Linguistic DNA. Posts of particular interest include the early reviews of VARD and MorphAdorner (tools used to tackle spelling variation), and the ECCO OCR v TCP analysis (a good reminder of why the Artemis Ngram graphs may prove misleading).⁷
In future, LDNA should also provide you with tools you can use to explore bigger spaces and examine discursive concepts (as the POLITENESS example given in class).

And finally, the promised brief “how to”:

How to search for a node‘s cooccurrences with a specified collocate within a window of N words to right and left:

Chadwyck:	node NEAR.N collocate
CQPweb:	node <<N>> collocate
EarlyPrint:	“node collocate“~N

You can also perform directional searches in two of the tools. The following instructions will find instances where the collocate occurs to the right of the node:

Chadwyck:	node FBY.N collocate
CQPweb:	node >>N>> collocate

Tip: Where N (the window radius) is greater than 5, it may be more appropriate to refer to it as a cooccurring term or simply “cooccurrence” rather than a collocate.

Notes

1 See Tim Hitchcock’s comment: “I have yet to see a piece of academic history that is explicit about its reliance on keyword search and electronic sources. As editors and authors, we accept and write footnotes that misrepresent the research process.” Via Hitchcock, ‘Confronting the Digital: Or How Academic Writing Lost the Plot’, Cultural and Social History, 10, 1 (2013), 25–45 (18).

2 Jisc negotiated this access on behalf of UK research institutes; it is rather better than the access available at many non-UK institutions, where access is dependent on current subscription options.

3 This is not to decry the value of wildcard searches. The detail of what you enter into the search can have a profound impact on what you get out, and by learning how characters can be used to shape your search, you gain more control over your research questions. (See the Wildcard guide in your handout for more information.)

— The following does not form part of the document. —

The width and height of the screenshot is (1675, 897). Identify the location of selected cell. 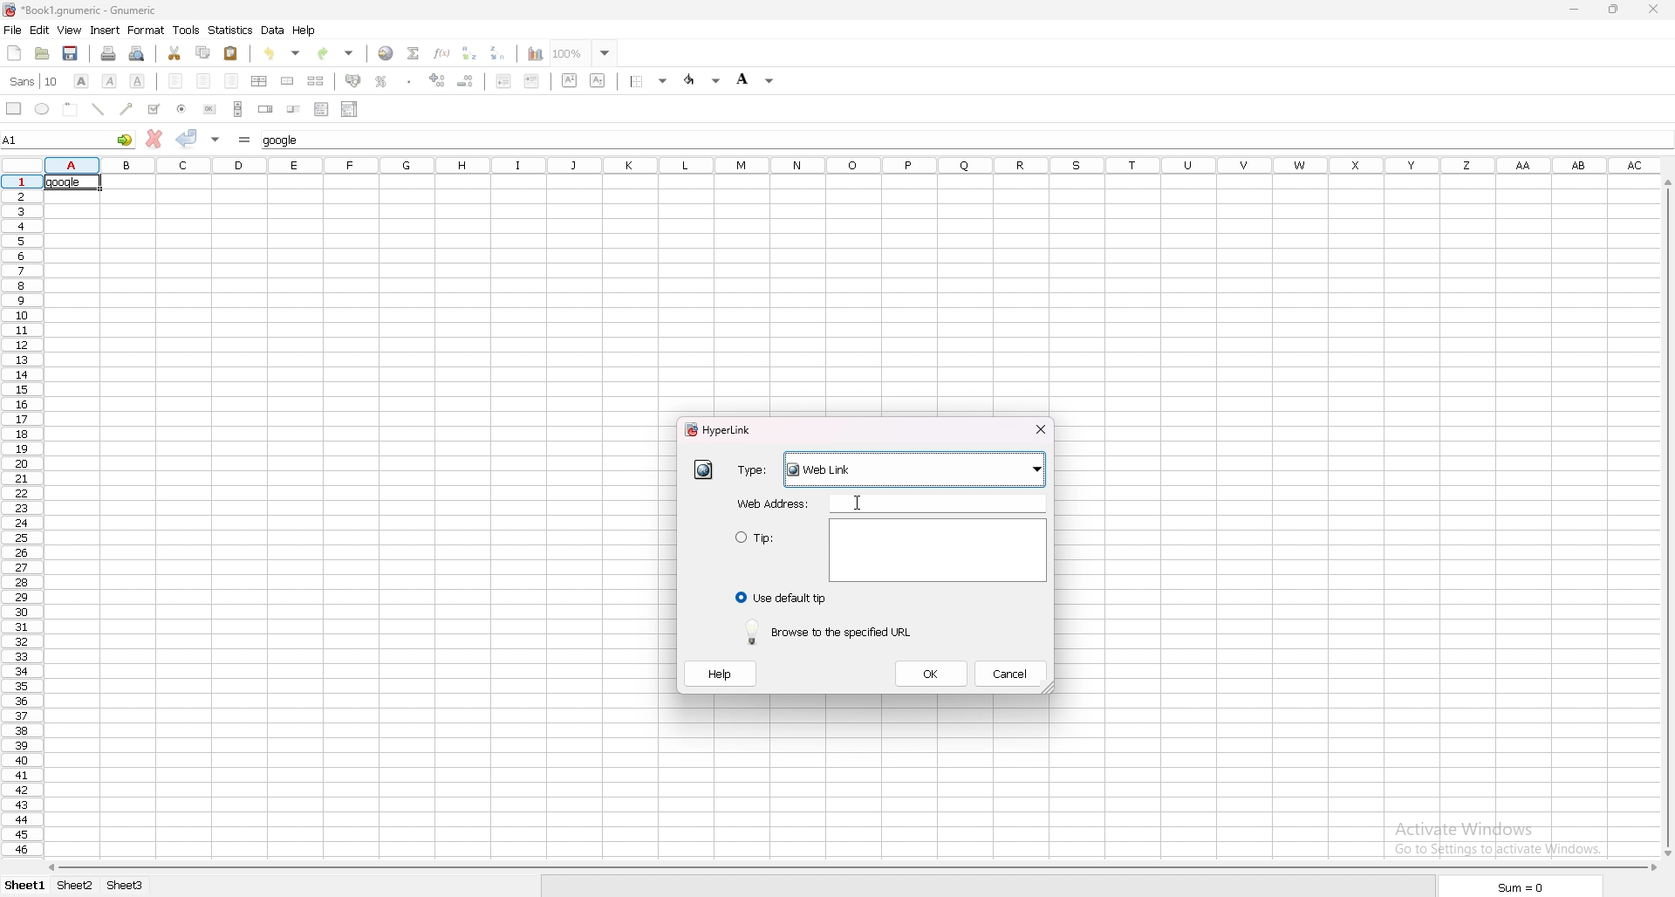
(68, 137).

4 Observing the quantity of texts and their chronological spread, the original version of this post had deduced the composition of the dataset, then designated simply as EEBO by SketchEngine. As of 11.04.2017, and with only slight prompting, SketchEngine have confirmed the composition and given it a new accurate designation and dedicated information page.

5 You can also combat some of the shortcomings of the existing corpus by uploading your own data directly to SketchEngine, though this may feel like an advanced step at present.

6 With the added benefit that this will make your scholarship more credible—and more cutting edge—than much of what is commonly published; on which, see Tim Hitchcock’s comment in note 1 above.

7 We didn’t look at Eighteenth Century Collections Online in class, though you have some information in the handout about the Artemis interface Gale recently introduced. There are some interesting Artemis tools and it is worth using. However, it pays to be cautious about interpreting what you see. In addition to the LDNA recommended reading, check out Patrick Spedding’s article on ECCO and the history of the condom.